I’m looking to replicate some behavior in NumPy, namely slicing/indexing with booleans:
import numpy as np
a = np.arange(10)
mask = a < 5
a[mask]
# array([0, 1, 2, 3, 4])
I have found and played with the BooleanIndexing
package and am close to a solution. The application is taking an integer list of cluster assignments and building the clusters from them. Here’s a stripped down example:
int[] assignments = {0,0,0,1,0,2,2};
int[] indexes = {0,1,2,3,4,5,7};
List<int[]> clusters = new ArrayList<>();
INDArray asarray = Nd4j.createFromArray(assignments);
INDArray idxarray = Nd4j.createFromArray(indexes);
int i = 1;
INDArray mask = asarray.match(i, Conditions.equals());
INDArray cluster = BooleanIndexing.applyMask(idxarray, mask);
clusters.add(cluster.toIntVector());
However, this results in the following clusters like the following:
[0, 1, 2, 0, 4, 0, 0, 0, 0, 0, ...
There are a couple of issues here, one of which might be a bug:
- The first data point is assigned to all clusters because its index is zero.

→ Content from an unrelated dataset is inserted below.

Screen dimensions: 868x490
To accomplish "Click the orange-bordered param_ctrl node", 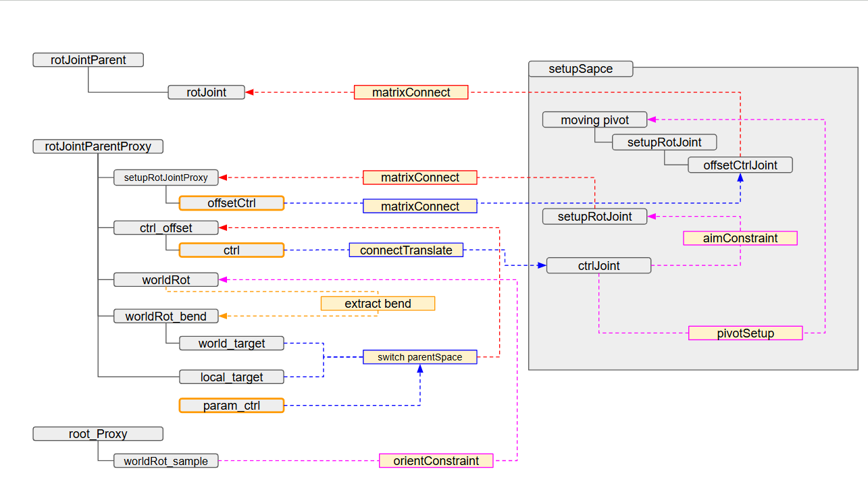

- Lots of extraneous zeros.
- The mask is incorrect after i=0 (maybe bug?):
For example, the code (the mask) above yields the result [ false, false, false, true, false, true, true]
. Notice that the last two booleans are true, which implies that (2 == 1) is true.
So I’m at a bit of a loss as to how to continue, and whether or not this is a bug I should report. Is there a method like .getWhere()
that takes a boolean array and returns only those elements that correspond to true
values?